My mother passed away in May. She was all I had in life ( no family of my own or friends) i miss her terribly, not only was she my mother who I lived with for the last 15 years, she was also the only person who I could talk too, be myself around and who genuinely cared. Today is my first birthday without her and it will be my first xmas all alone, Today is really hard waking up and not hearing her say happy birthday is painful. No one asks me how im coping and siblings have clearly shown that they just don’t care. They all have someone in there lives ( I don’t) i dont expect i will receive any birthday messages today. Sorry to ask this but can someone please say happy birthday to me coz I just think I need to hear hear it im feeling very hopeless again today and am dreading xmas day.

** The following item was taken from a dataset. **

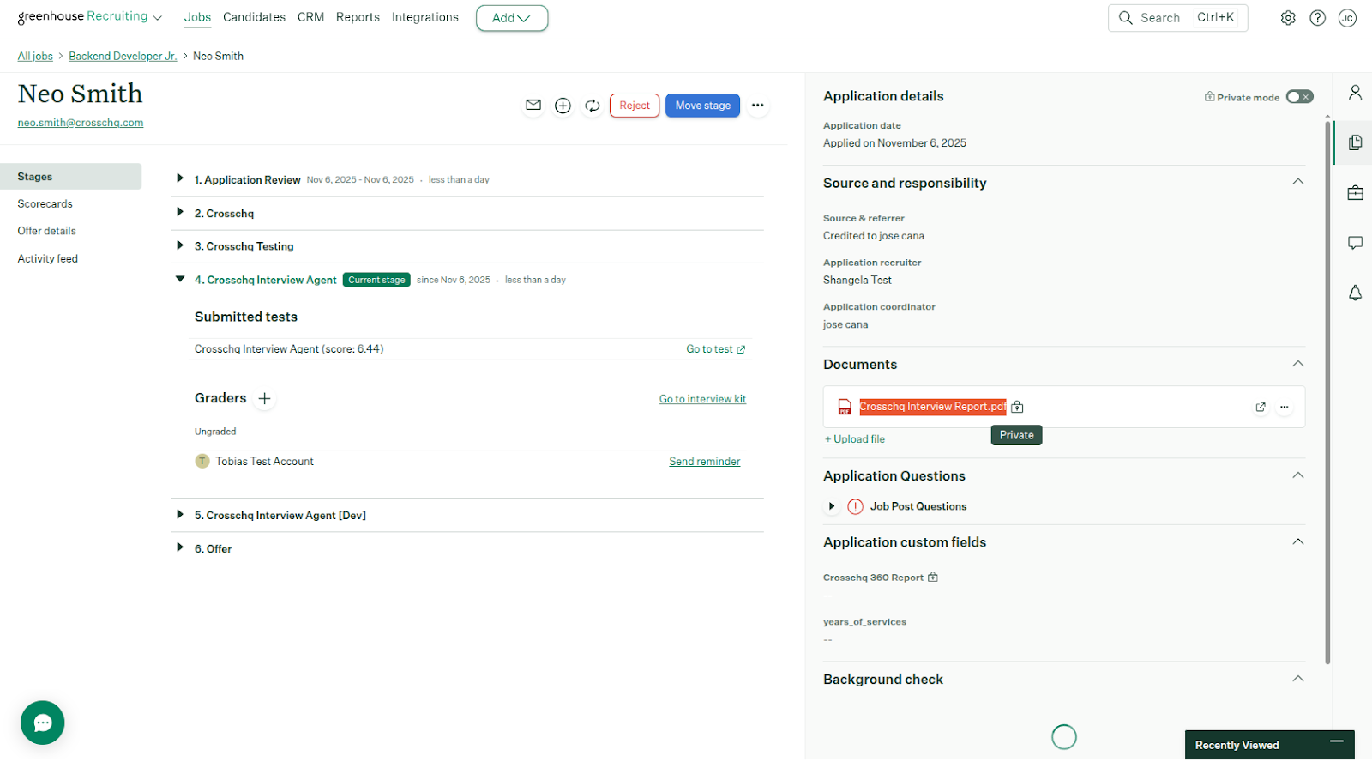Expand Job Post Questions
The height and width of the screenshot is (762, 1372).
(x=832, y=506)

I just cant stop crying and need to express how im feeling.
When my mother passed away i posted on this site and found people’s support very helpful, I had left but im not and those feelings of lonliness and hopeless have been creeping in again and today is very hard for me
Firstly, I was very sad to read of the loss of your beloved Mother and how you are feeling today, your birthday.
I have been part of this community for some years now, sometimes reading more than posting, but when something comes along to intensify my feelings of sadness, despair or hopelessness, I come here to reach out, just as you have done today.
Whilst I know that today will be far from a celebratory birthday, I send my kind wishes to you so that minute by minute, hour by hour you will get through today with your Mother’s love for you, tucked up safely in your heart.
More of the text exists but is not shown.